# Ulmia Miter Clamp Set and Spring Pinch Clamp



## Dennisgrosen

thank´s for the rewiew Bob, preciated since these was on my maybee to buy list

take care 
Dennis


----------



## Dez

I have been thinking about getting a set of these! Thanks for the review.


----------



## daddymunster

Dennis & Dez…You will enjoy using these clamps. They are wonderful. 
You're welcome!


----------



## Smalltimer

Thanks for this review; I've been curious about these clamps for awhile.

I do have two questions I'm hoping someone could help me with before I take the plunge and buy some for myself:

1. Don't the points of the clamps mar the wood, at least a little?

2. Would these clamps work on polygonal shapes joined at angles other than 90 degrees? Some of my projects require me to build 6- or 8-sided polygons. Would the 60 or 45 degree angles involved be too shallow (or is it too wide?) for the clamps to grip?

Thanks in advance for any feedback!


----------



## daddymunster

Smalltimer…

1. Rarely is this a factor. The points could dig into the wood depending on the density of the wood and the amount of pressure the woodworker applies to the clamps. However. this is a very small point (get it?) to be concerned about. The clamps can do a very good job even with just a little pressure. It's just a matter of aligning the joint until the glue sets. (This assumes the joints are cut and fit accurately.)

2. For 6-8 sided polygons you may be better off with a band type clamp so that even pressure is distributed. When making segmented rings for segmented woodturnings I'll often use rubber bands to distribute the pressure evenly. It's enough pressure on the joints to keep them aligned and to allow the glue to set.


----------



## Maggiepic

I've had a full set of these for over 10 years. They are great for multiple frames, crown corners, etc. It's like having 80 extras hands.
The point does leave a mark, but as Bob said, it depends on the pressure, or spread, you put into the clamp. For well cut miters, just enough pressure to hold until the glue sets is all you need. Usually the small indent can be sanded out. But with some of the larger clamps, a large amount of pressure can be obtained, such as for a out of wack crown molding situation. Then the indents do get large, but no more then what a nail head would be. Some filler and sanding and your good to go.
Thanks for the review Bob, hope you don't mind my 2 cents.


----------



## daddymunster

GaryL…Thanks for sharing your perspective and your experience. Gary brings up excellent points.

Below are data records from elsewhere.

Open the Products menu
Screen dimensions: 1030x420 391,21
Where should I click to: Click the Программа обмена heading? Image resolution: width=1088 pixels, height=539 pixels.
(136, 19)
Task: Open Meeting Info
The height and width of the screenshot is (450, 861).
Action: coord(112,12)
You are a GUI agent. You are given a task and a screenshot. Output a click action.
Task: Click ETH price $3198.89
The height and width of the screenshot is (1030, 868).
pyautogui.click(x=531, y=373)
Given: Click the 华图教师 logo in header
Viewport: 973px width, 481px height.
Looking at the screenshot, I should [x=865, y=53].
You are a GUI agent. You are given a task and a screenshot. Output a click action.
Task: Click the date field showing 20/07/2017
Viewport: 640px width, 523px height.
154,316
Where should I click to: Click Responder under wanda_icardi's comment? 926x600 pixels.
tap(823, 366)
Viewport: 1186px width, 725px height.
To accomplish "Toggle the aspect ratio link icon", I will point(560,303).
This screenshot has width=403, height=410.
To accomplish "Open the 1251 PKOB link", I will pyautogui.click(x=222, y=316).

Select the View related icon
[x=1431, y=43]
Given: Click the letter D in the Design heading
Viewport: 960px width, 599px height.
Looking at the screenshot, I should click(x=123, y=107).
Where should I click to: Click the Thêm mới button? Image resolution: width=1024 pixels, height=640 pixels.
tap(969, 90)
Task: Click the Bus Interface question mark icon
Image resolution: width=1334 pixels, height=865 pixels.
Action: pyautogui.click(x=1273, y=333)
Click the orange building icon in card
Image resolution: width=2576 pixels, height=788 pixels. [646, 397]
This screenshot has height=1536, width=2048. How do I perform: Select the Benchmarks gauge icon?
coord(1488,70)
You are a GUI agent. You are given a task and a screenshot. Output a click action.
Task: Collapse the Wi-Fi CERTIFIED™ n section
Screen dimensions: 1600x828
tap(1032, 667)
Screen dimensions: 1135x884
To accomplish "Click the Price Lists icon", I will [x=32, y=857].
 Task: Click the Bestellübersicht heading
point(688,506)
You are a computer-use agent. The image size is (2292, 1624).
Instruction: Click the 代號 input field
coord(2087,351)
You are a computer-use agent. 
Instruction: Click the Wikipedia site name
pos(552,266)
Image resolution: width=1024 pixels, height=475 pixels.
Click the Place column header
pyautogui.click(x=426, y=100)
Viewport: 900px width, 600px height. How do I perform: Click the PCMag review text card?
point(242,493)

"For well cut miters, just enough pressure to hold until the glue sets is all you need." *Well cut miter joints.*

"But with some of the larger clamps, a large amount of pressure can be obtained, such as for a out of wack crown molding situation." *Poorly cut miter joints.*

"They are great for multiple frames, crown corners, etc. It's like having 80 extras hands." The clamps save time and money…and also preserves the quality of the miter. *(This assumes the joints are cut and fit accurately.)*


----------



## maljr1980

any good trim carpenter or cabinet builder will surely have a set of these in his toolbox. work great for casing and crown mold, and to hold parts together during assembly, and they put the pressure on your miters so the glue joint is nice and tight but doesnt fail. i dont recomend them to force bad miters such as in crown together, as soon as the wood shrinks or swells from seasonal changes your miter will pop if it was a poor joint to begin with


----------